More coverage for `minor' candidates
The discontent with the DFL and Republicans, partly reflected in the more than 20 percent support Ventura is getting in the polls, and growing fissures in capitalist politics has resulted in the "minor party" candidates getting more media coverage than has been the case here for more than a decade. To be considered "major," a party must garner at least 5 percent of the vote in the last statewide election.

A one-and-a-half-hour debate among the five "minor" parties on the ballot has been broadcast several times on Minnesota Public Radio and was reported prominently in the Minneapolis Star- Tribune.

In addition, the same radio station gave each candidate space for a five-minute statement.

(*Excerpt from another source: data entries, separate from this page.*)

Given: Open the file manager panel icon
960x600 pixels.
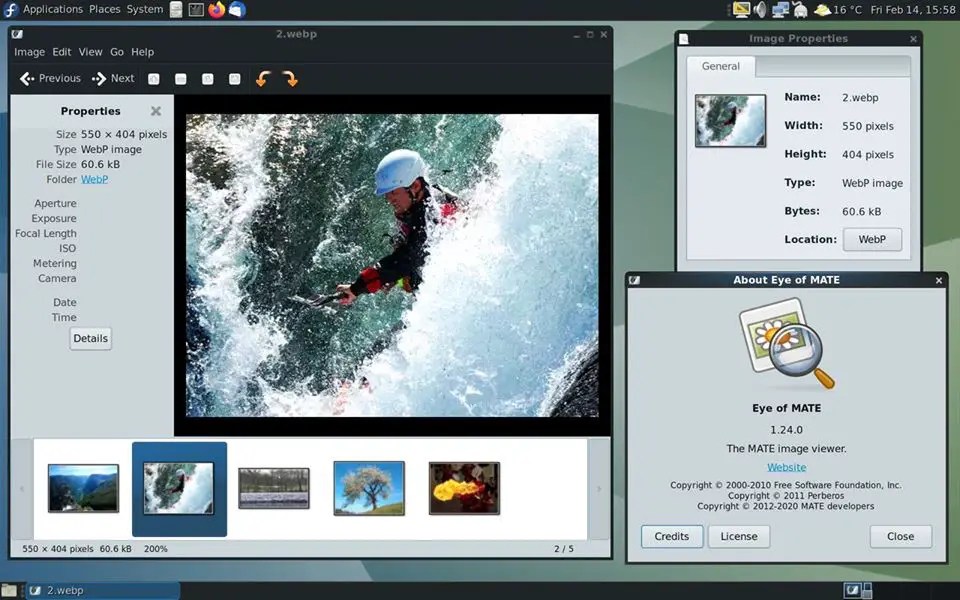Looking at the screenshot, I should click(176, 9).
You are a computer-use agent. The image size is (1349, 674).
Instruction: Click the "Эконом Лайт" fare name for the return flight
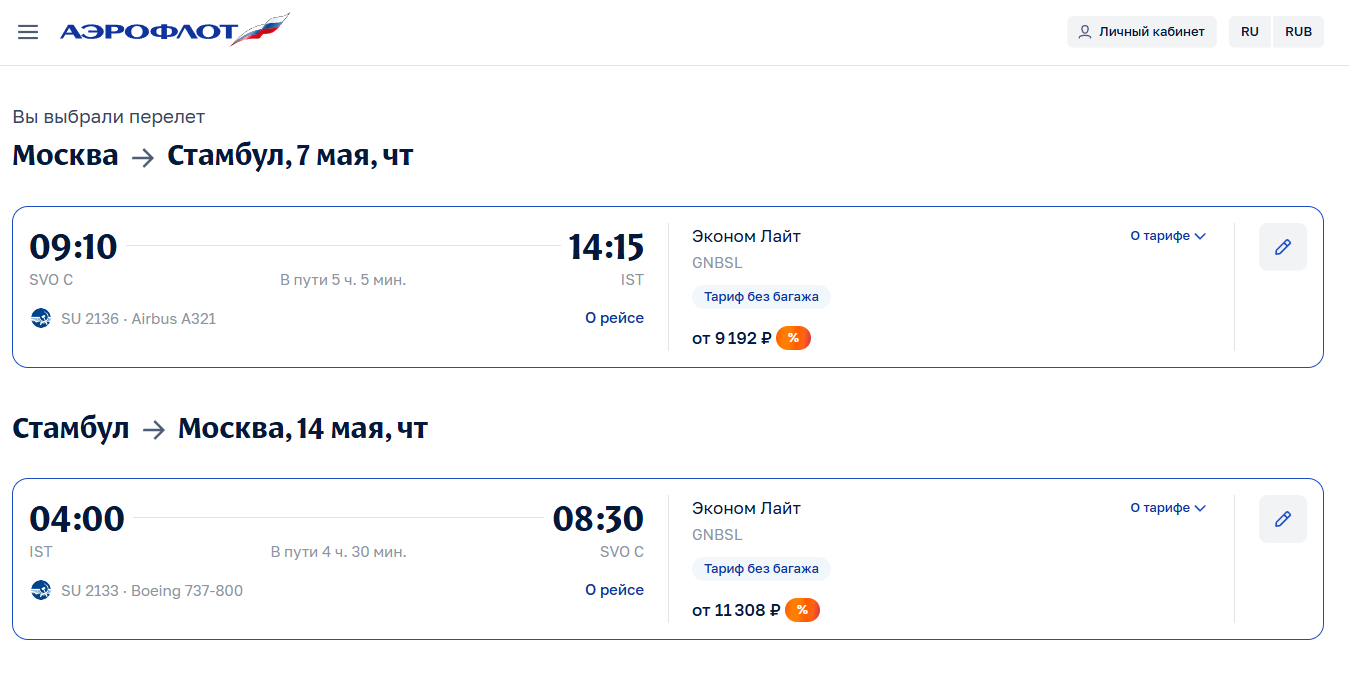tap(746, 508)
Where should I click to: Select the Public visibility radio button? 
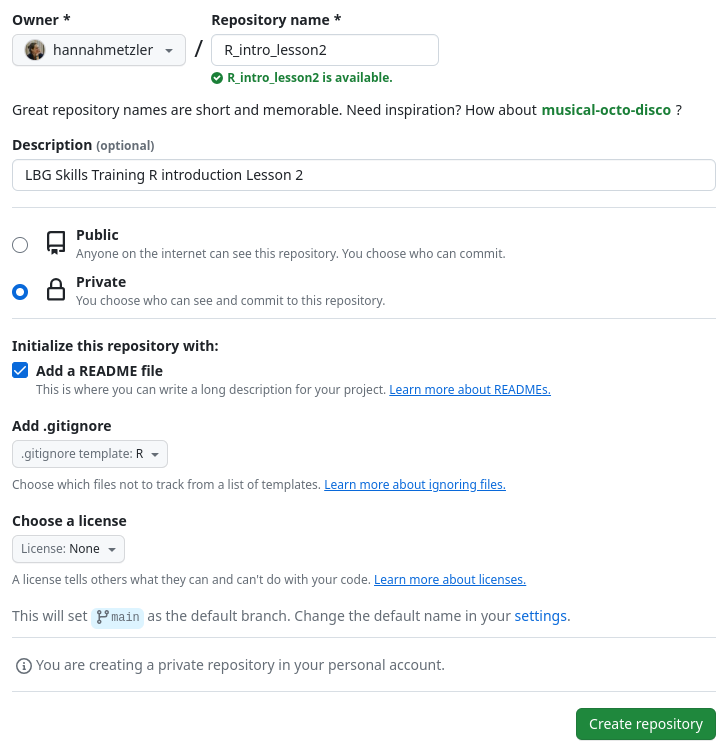pos(20,245)
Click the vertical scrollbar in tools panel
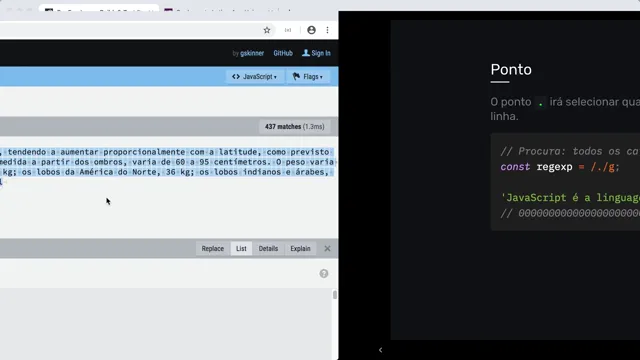 point(335,295)
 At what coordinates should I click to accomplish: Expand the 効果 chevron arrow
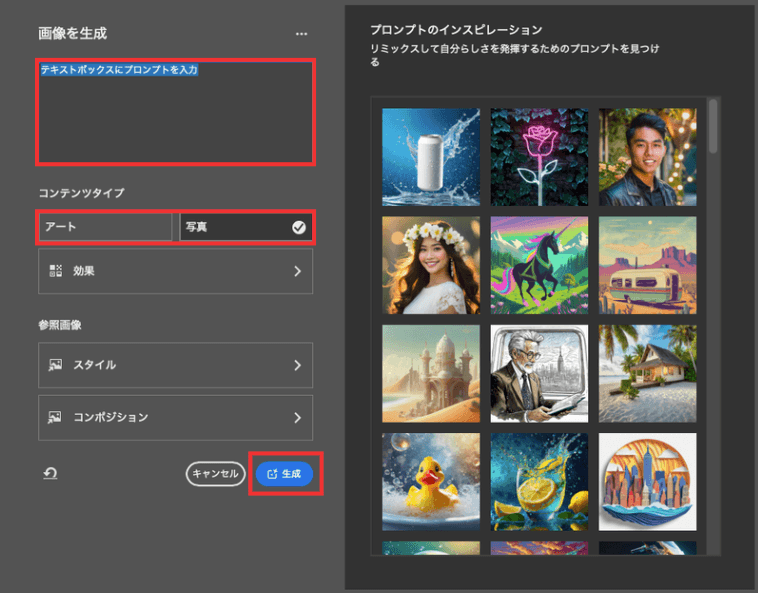point(297,270)

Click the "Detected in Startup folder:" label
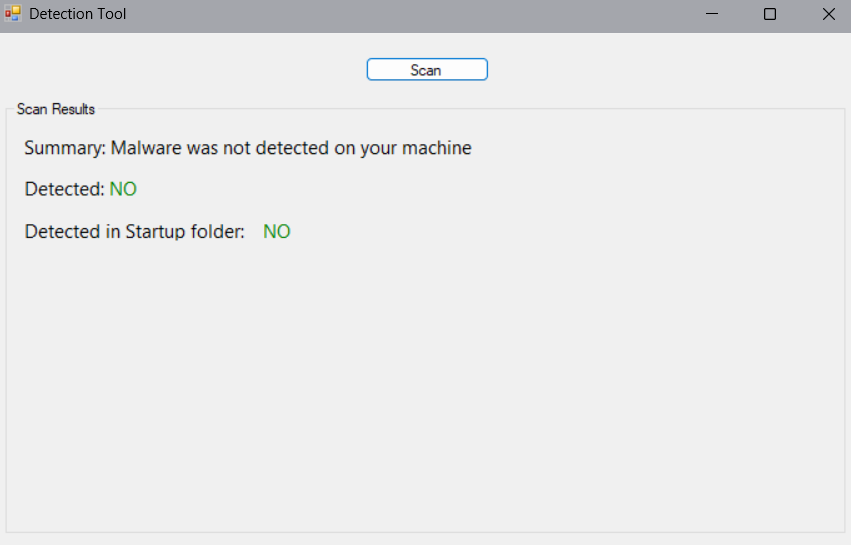pyautogui.click(x=134, y=232)
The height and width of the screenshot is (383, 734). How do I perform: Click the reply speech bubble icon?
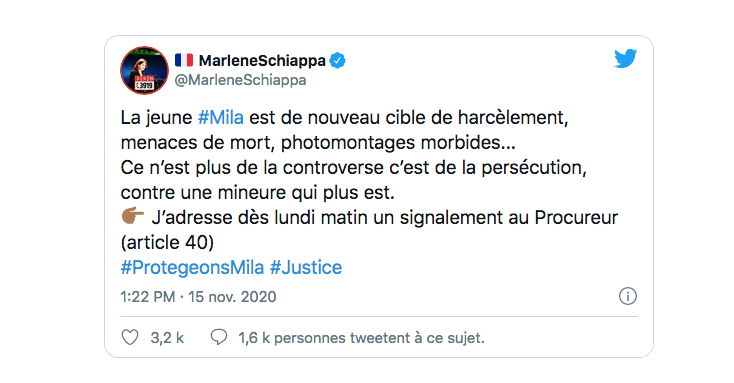(219, 337)
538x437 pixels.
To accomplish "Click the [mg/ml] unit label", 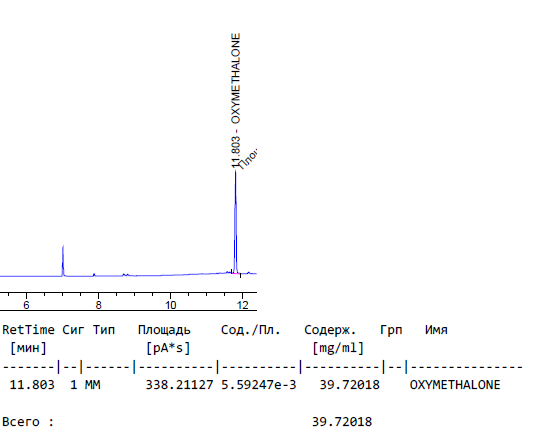I will click(338, 348).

KTCA-TV ran a 25-minute "minor party" candidates debate. The Star-Tribune has once a week for the past seven weeks run a question posed by the Minnesota Citizen's Forum with the answers of all eight of the candidates on the ballot.

The City Pages, a local weekly tabloid, which normally avoids mention of the "minor" parties except for an unflattering jab, ran a major feature with substantial interviews and photos of all six of them in its October 21 issue.

Fiske's campaign has also appeared as part of news coverage on KSTP-TV, on a radio talk show, and covered by two campus newspapers. He has presented a number of statements, along with other candidates, on "E-democracy," an Internet candidate's forum.

Fiske told the Militant that in addition to making the rounds of shopping centers and street corners, he has spoken at three high schools, one college campus, several community meetings, and two protests against the racist, anti-Hmong broadcast of a local radio station. He has joined support actions and picket lines of striking Northwest pilots and US West workers. "I've also been to Albert Lea, home to several meatpacking plants, including the large Farmland's cut and kill operation. There, I campaigned and introduced the Militant in trailer parks where a lot of packinghouse workers live."

In addition to Fiske, the Socialist Workers Party is running John Hawkins for lieutenant governor; Heather Wood for U.S. Representative (4th CD); and Michael Pennock for U.S. Representative (5th CD).

Doug Jenness is a member of the United Steelworkers of America.